* _Task to complete_: Print, exactly and without pictures, the lines from the one where "The height and" appears down to the end of the entries.

* _Given records_:

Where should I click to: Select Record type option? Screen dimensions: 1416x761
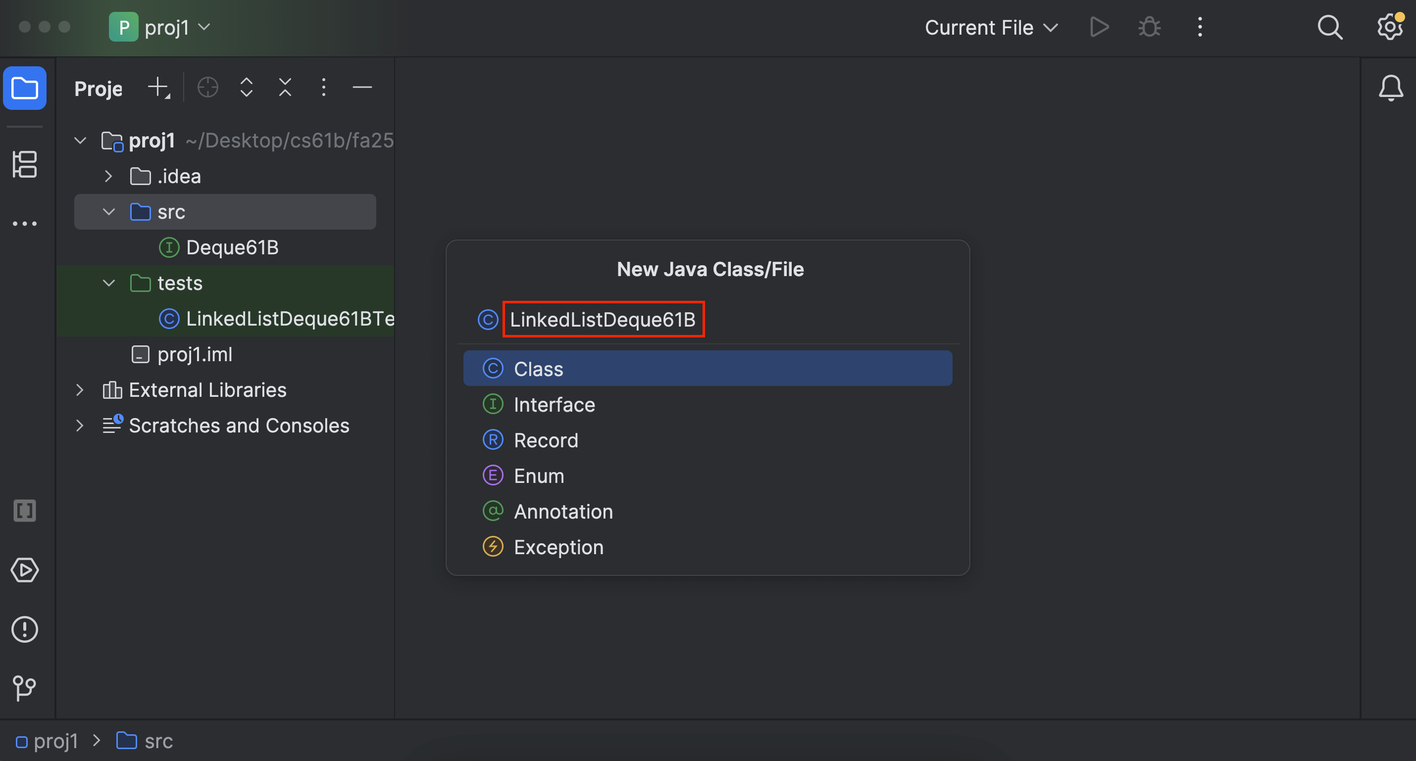click(545, 441)
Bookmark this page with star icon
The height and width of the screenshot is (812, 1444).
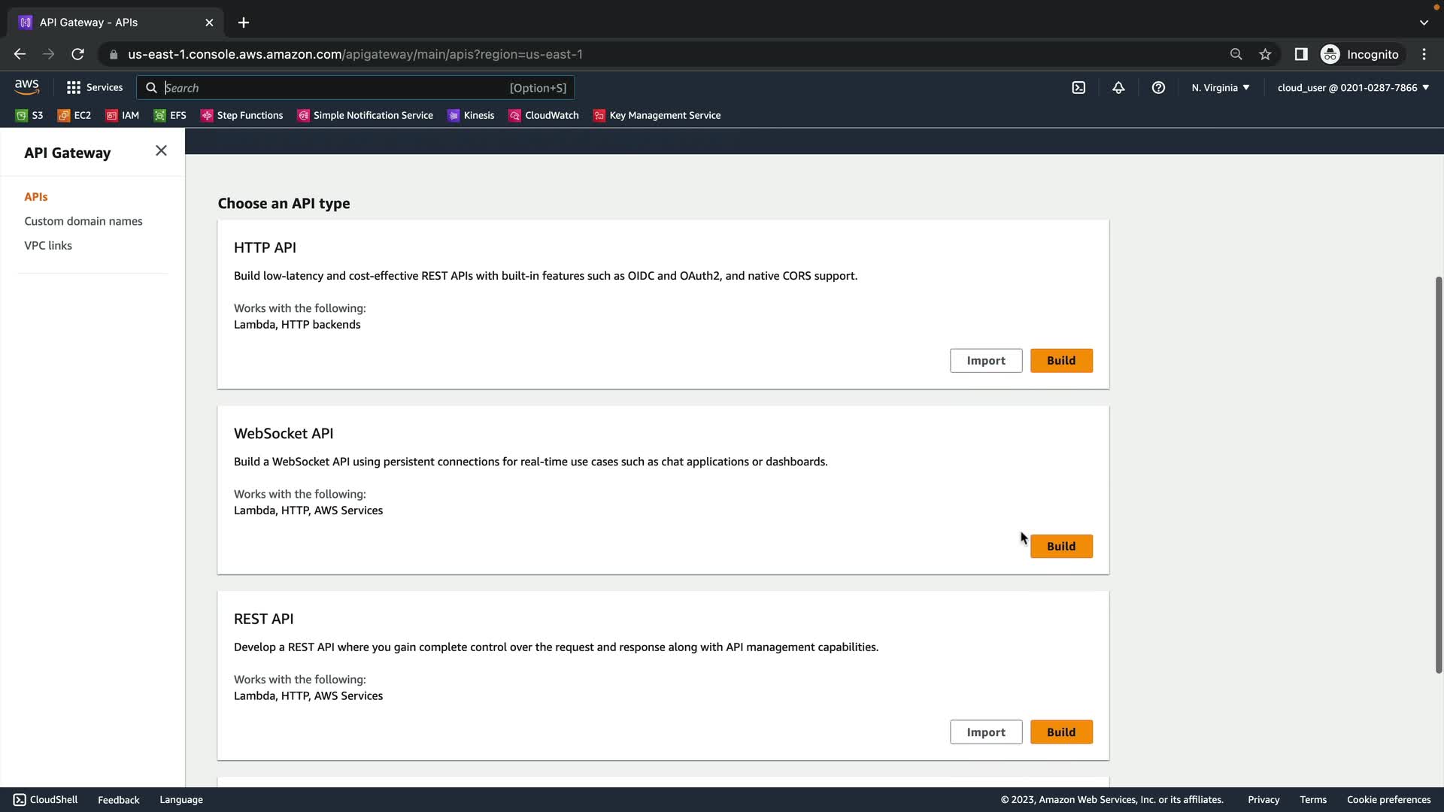point(1265,54)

* _Expected answer_:
The height and width of the screenshot is (812, 1444).
point(1265,54)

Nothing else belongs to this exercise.